I have been on the quest for the perfect homemade marshmallow for months. I’ve always been a sucker for the jet-puffed variety, but when I tried artisan marshmallows from a local store, I was absolutely hooked.
I set about trying to figure out how to make a batch this good at home. I tried the smitten kitchen recipe, hoping it would yield a springy marshmallow without my having to use a stand mixer (I didn’t own one). The results were good, but not great. The marshmallows sweated in the refrigerator, turning the cornstarch and powdered sugar coating crunchy and resulting in a slightly sticky mess. A month or so later, I tried to make a batch of the Baked marshmallows, with powdered gelatin and an electric hand whisk. Failed again, this time too dense, jelly-like, and still watery.

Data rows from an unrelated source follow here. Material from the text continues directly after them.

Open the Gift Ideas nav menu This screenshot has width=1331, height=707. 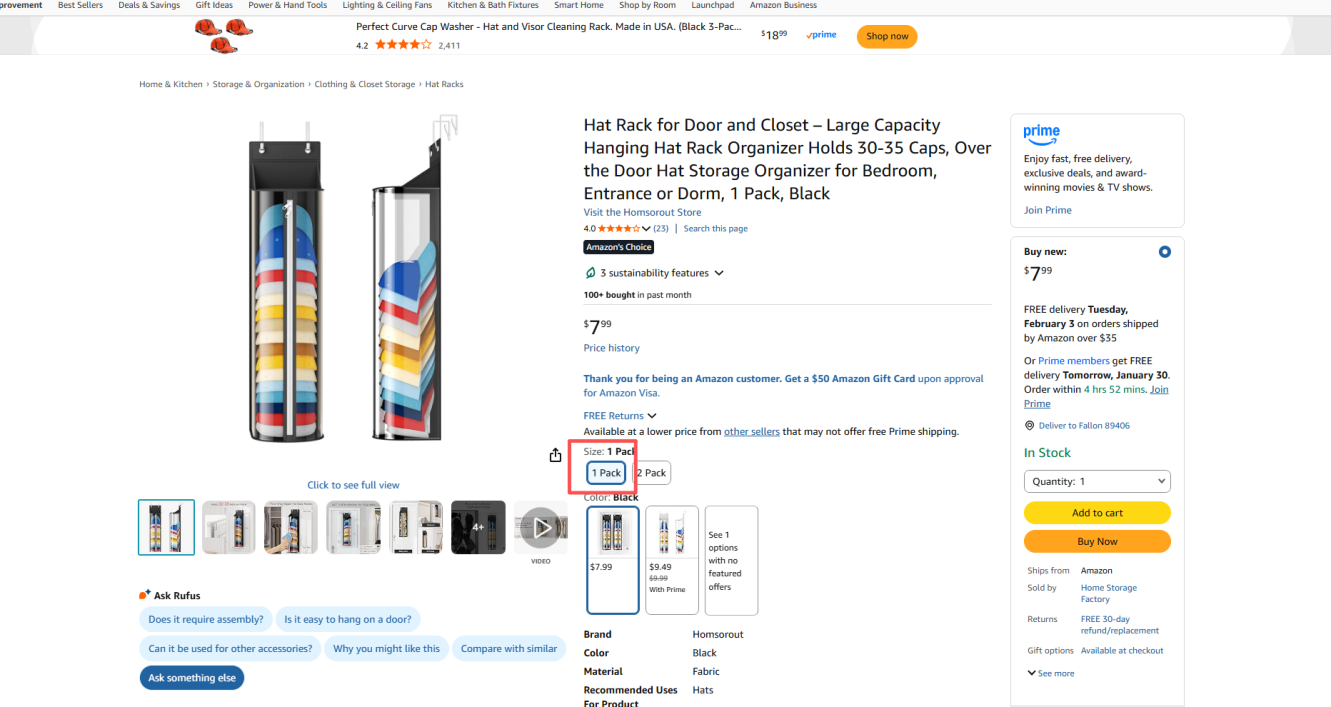[x=214, y=6]
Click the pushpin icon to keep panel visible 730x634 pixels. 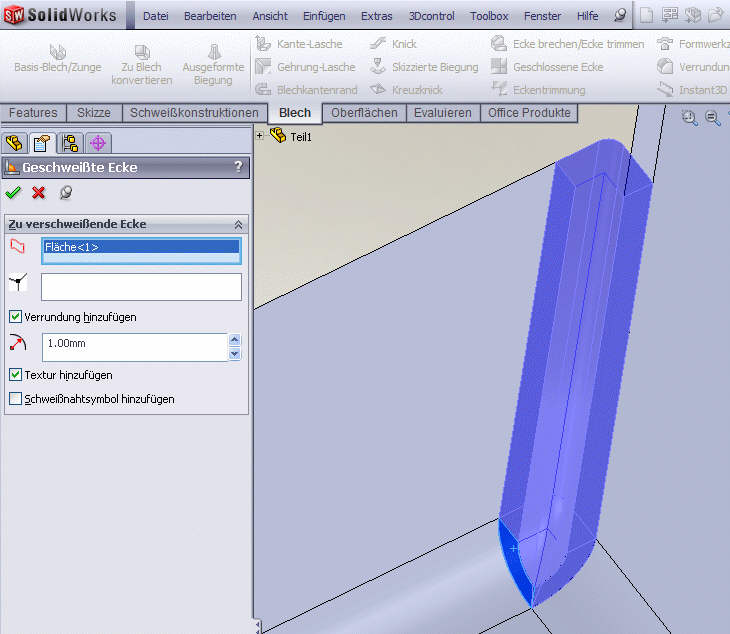(x=66, y=193)
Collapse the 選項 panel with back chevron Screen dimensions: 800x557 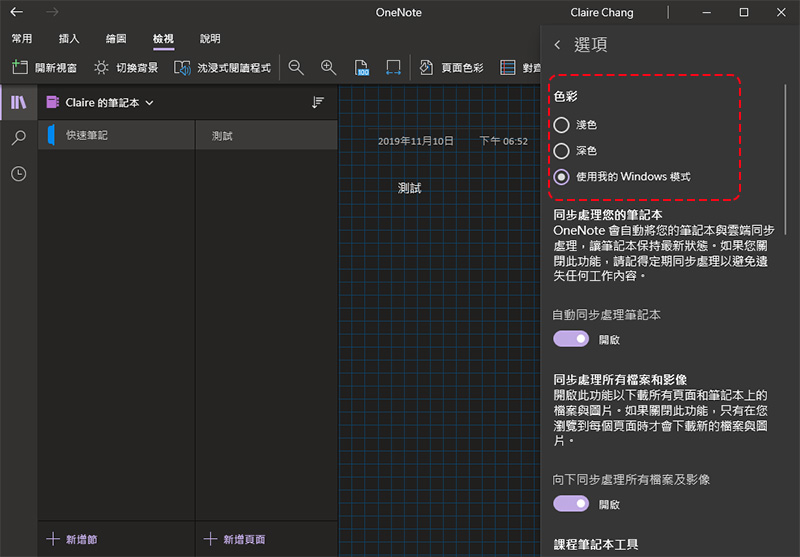(x=557, y=45)
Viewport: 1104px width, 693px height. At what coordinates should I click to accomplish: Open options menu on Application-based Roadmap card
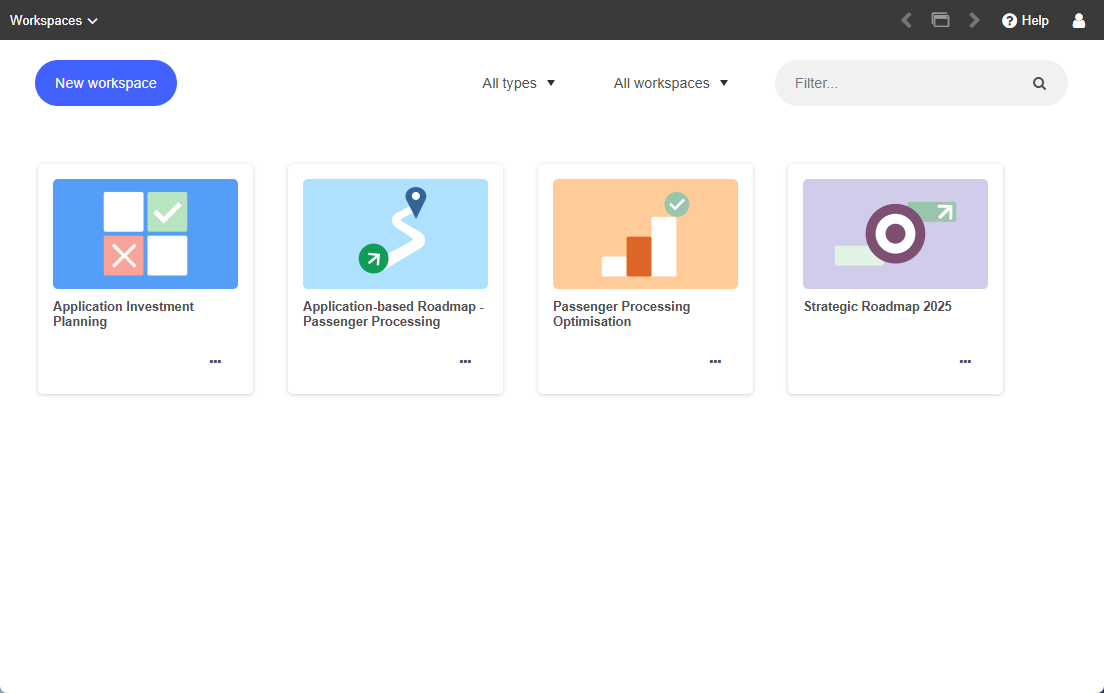click(x=465, y=361)
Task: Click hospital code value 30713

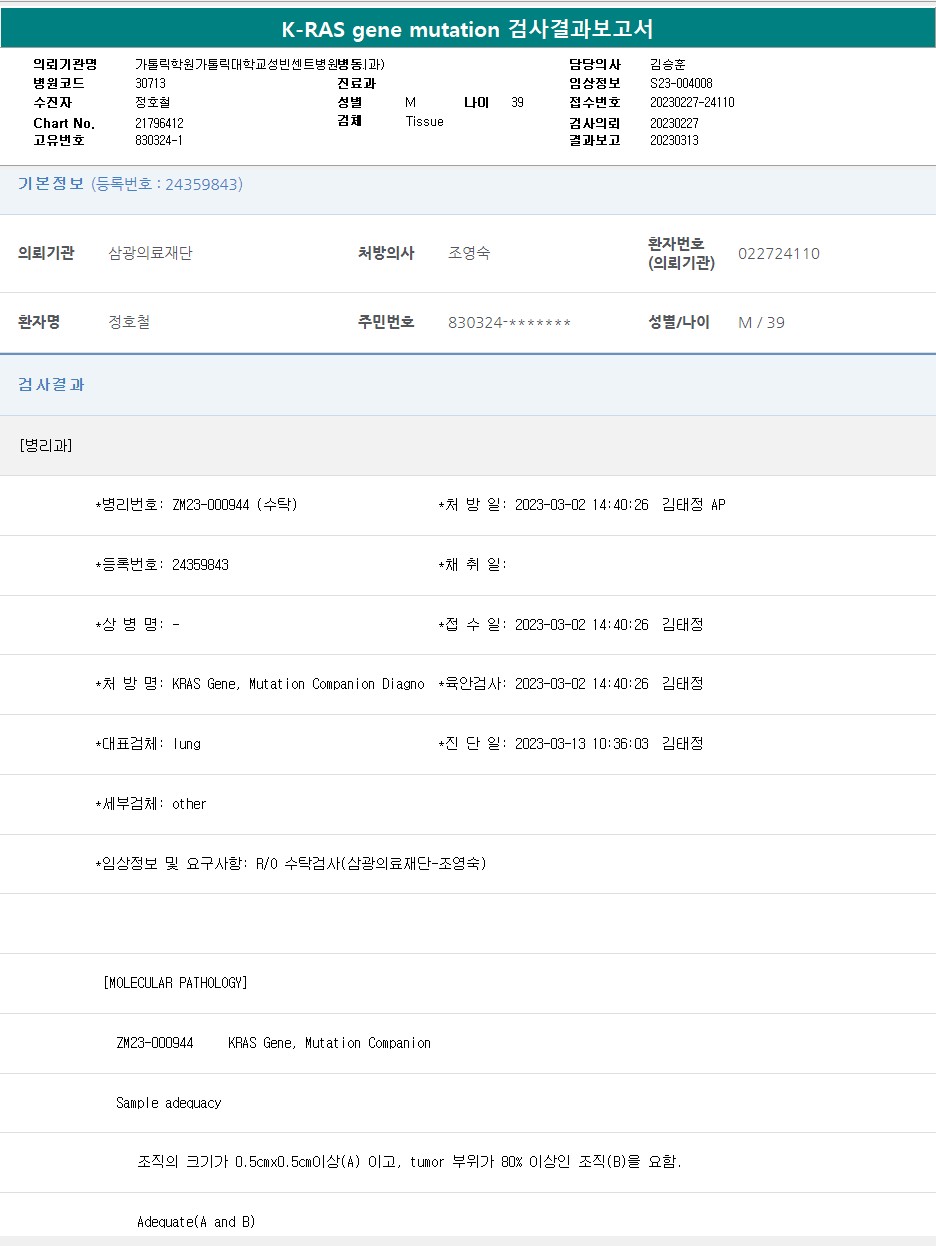Action: (x=151, y=84)
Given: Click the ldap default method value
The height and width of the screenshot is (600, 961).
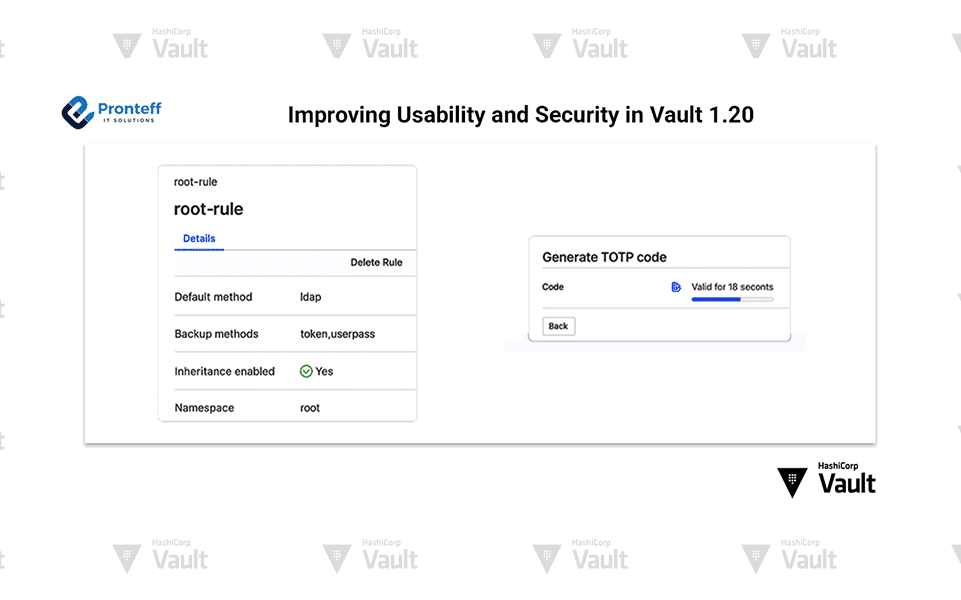Looking at the screenshot, I should [311, 297].
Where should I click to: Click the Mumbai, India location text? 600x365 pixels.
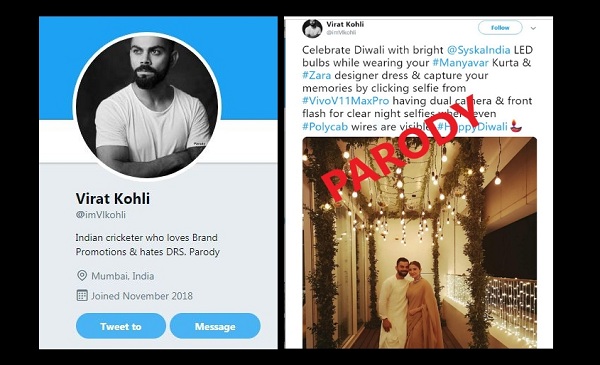coord(123,276)
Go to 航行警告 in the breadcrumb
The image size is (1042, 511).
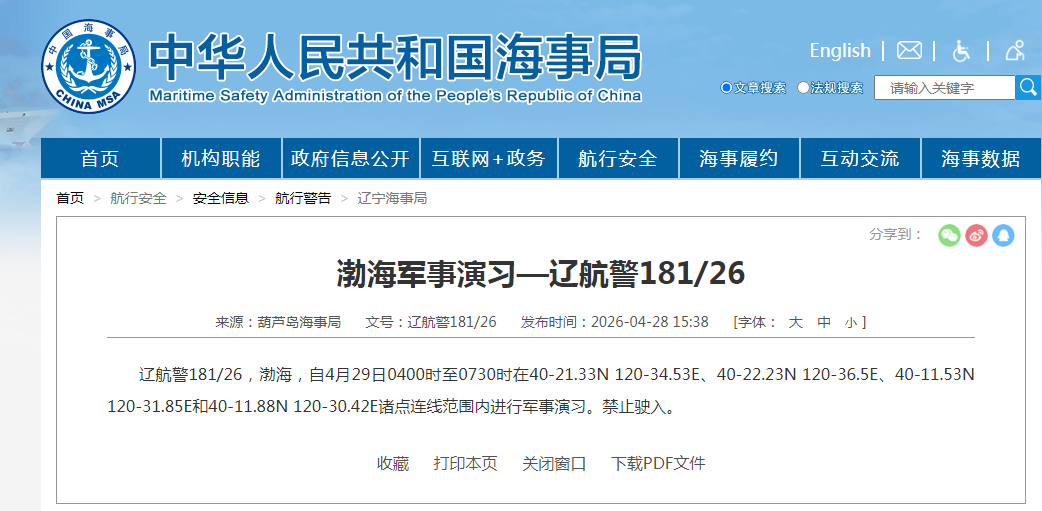coord(303,198)
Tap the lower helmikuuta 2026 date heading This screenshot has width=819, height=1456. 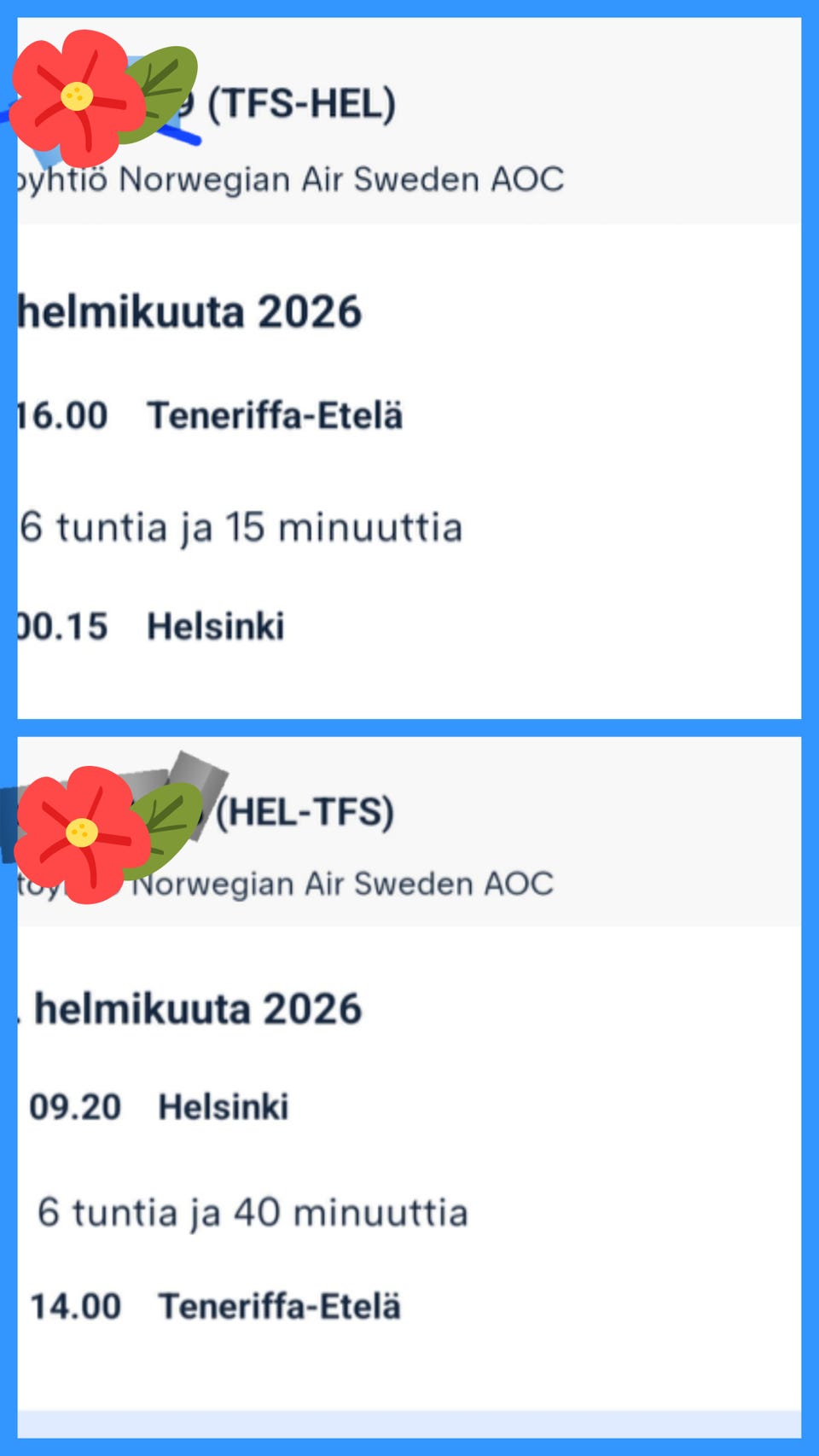(198, 1009)
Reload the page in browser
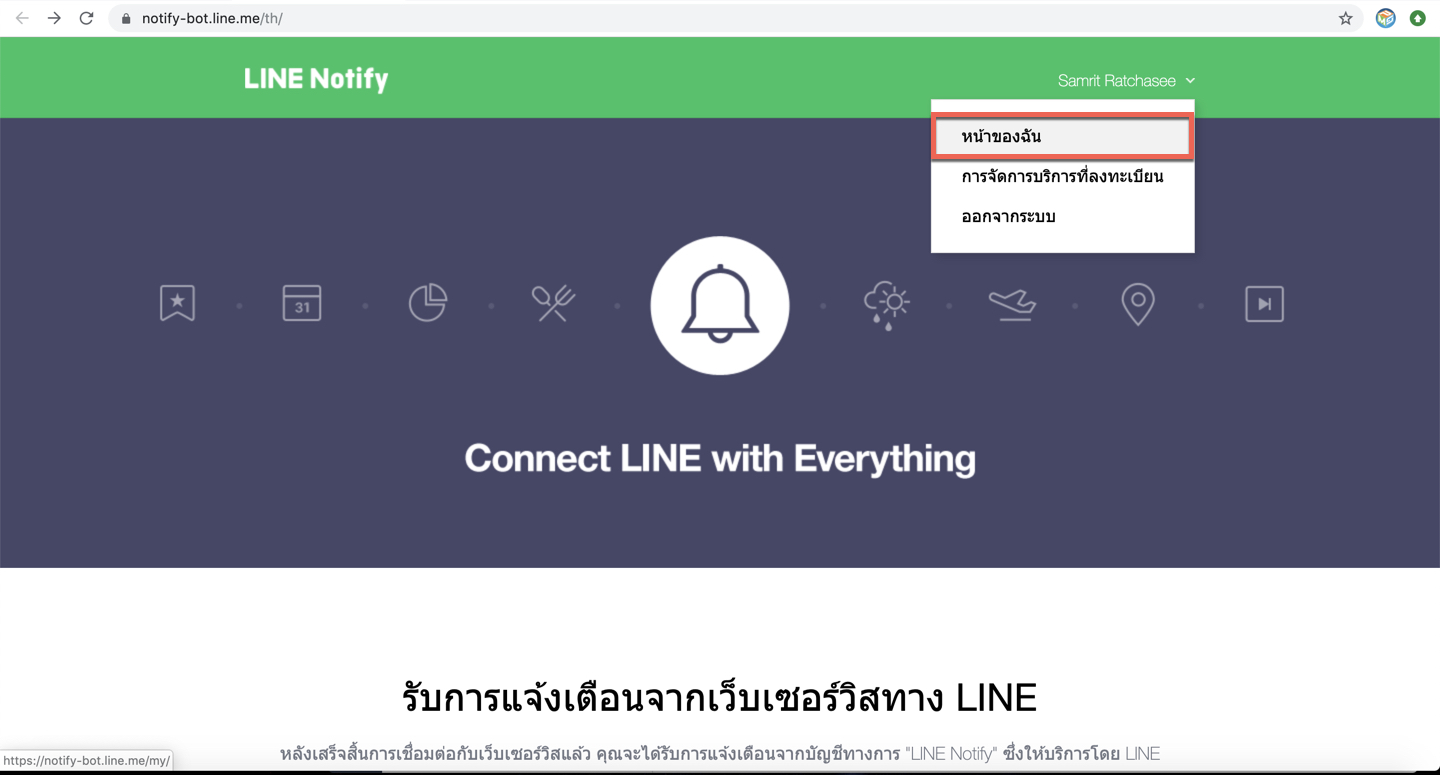 pos(87,18)
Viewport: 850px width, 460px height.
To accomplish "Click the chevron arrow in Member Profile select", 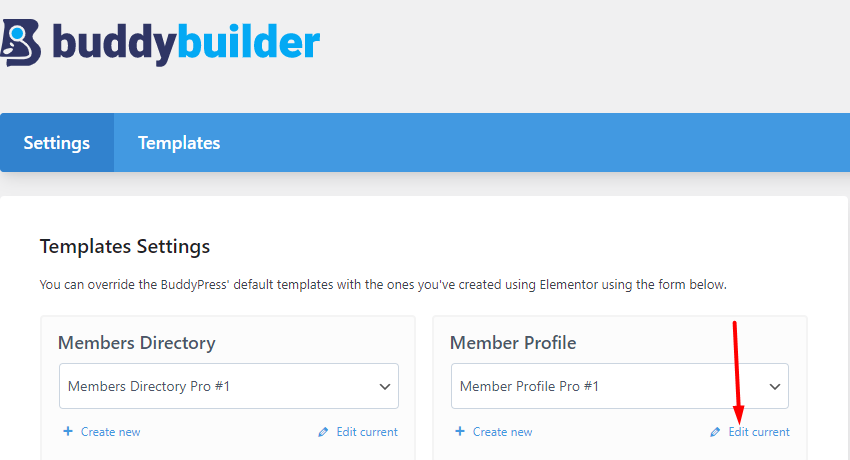I will pyautogui.click(x=775, y=387).
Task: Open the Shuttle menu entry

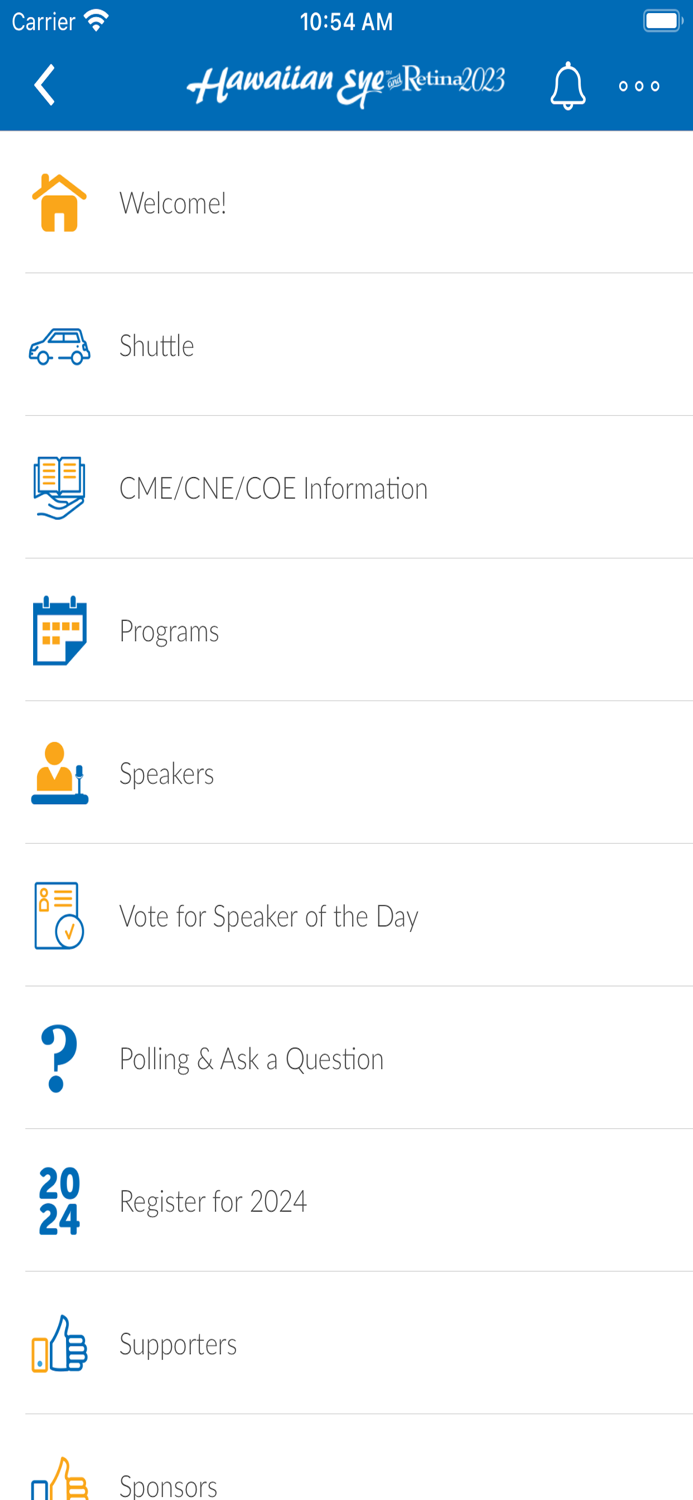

Both of my marshmallow failures were probably due to a lack of equipment. Perhaps a stand mixer would have made my life easier. However, I wanted a recipe that was simple, and that I could make with the equipment I had at home. I was beginning to think I was out of luck, and that marshmallow making should be left to the pros.
Enter the Alton Brown marshmallow recipe. It produced perfect, springy, soft-but-not-sticky marshmallows on the first try. These were marshmallows I could eat every day, for the rest of my life. And while my first attempts at marshmallow-making had been daunting, I had learned the basic steps by now— it was easy. I used my electric hand whisk and stainless steel bowl in place of a stand mixer, and checked my sugar by hand as it cooked down (without a thermometer). I still had excellent results. You will get fluffier marshmallows with a Kitchen Aid stand mixer, though, so use one if you have it!